What you will do
Return each line from the records below that contains the word "height".

Exercise materials
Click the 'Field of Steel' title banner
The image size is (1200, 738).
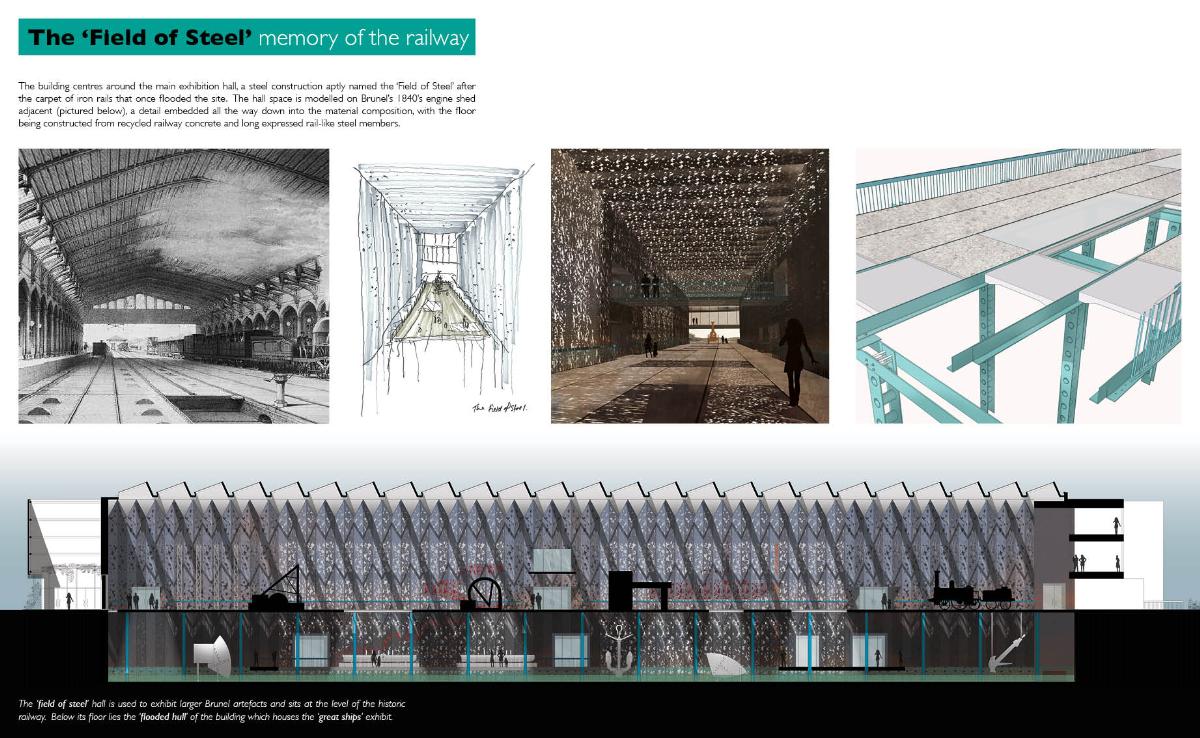point(246,38)
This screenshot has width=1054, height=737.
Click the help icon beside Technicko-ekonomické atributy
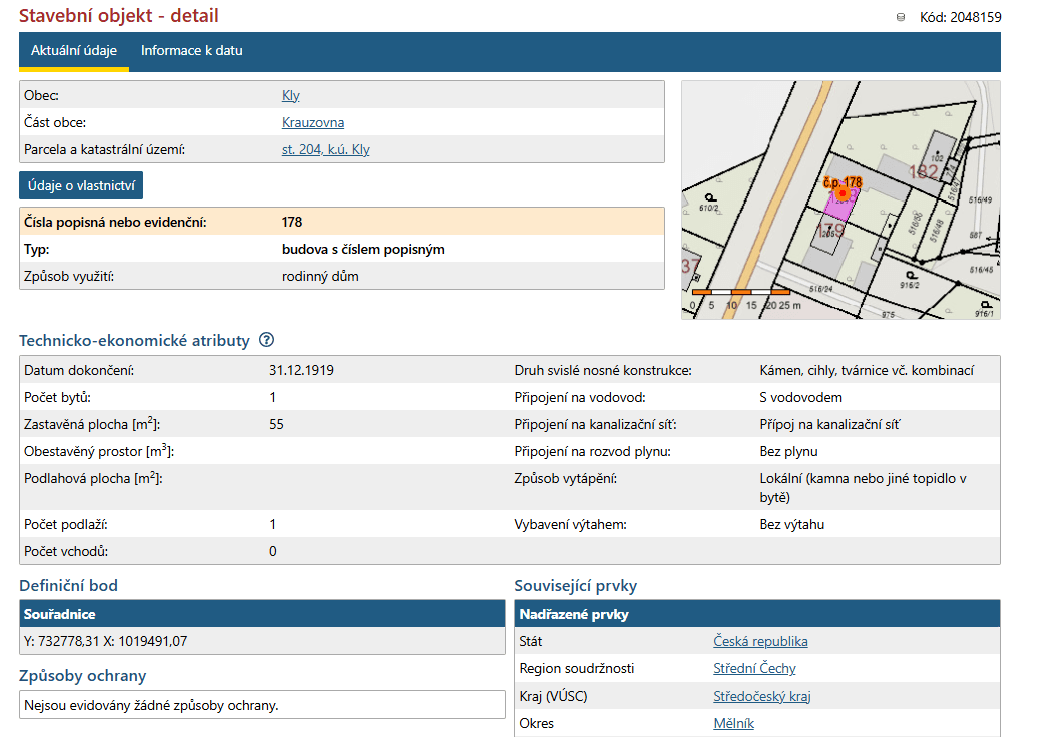click(266, 340)
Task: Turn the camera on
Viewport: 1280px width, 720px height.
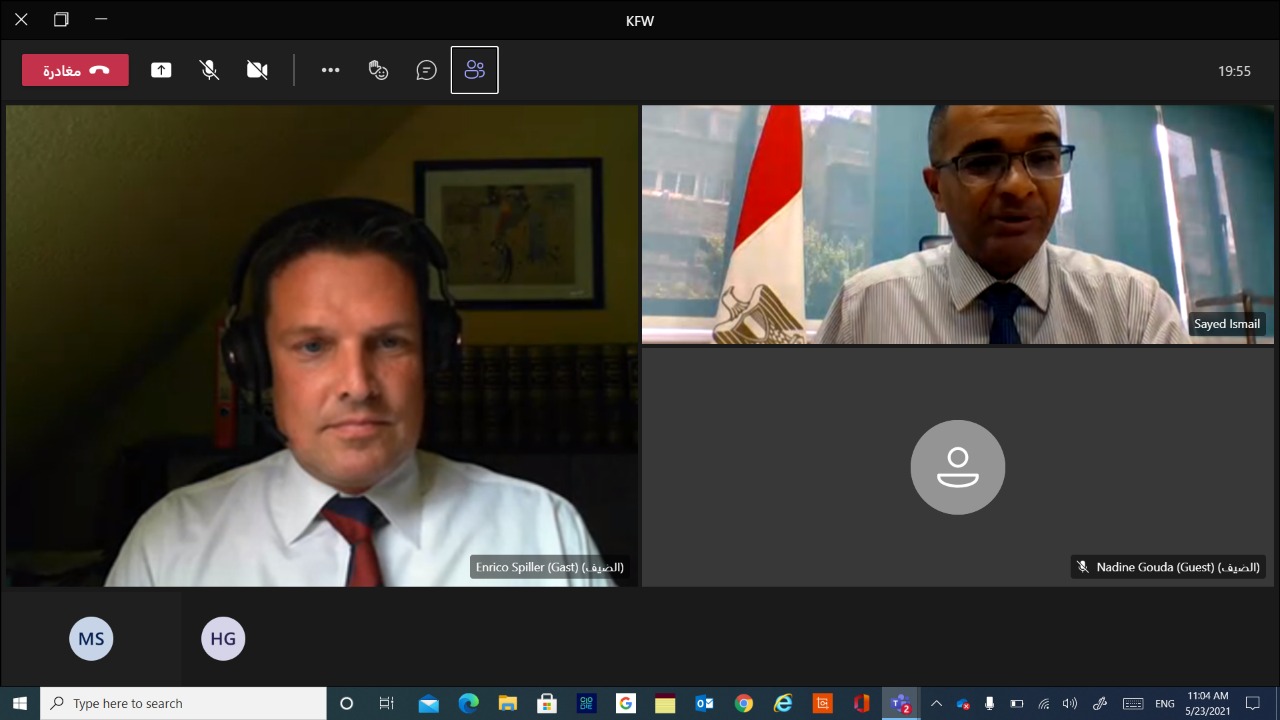Action: coord(257,70)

Worked solution
This screenshot has width=1054, height=737.
Viewport: 1280px width, 720px height.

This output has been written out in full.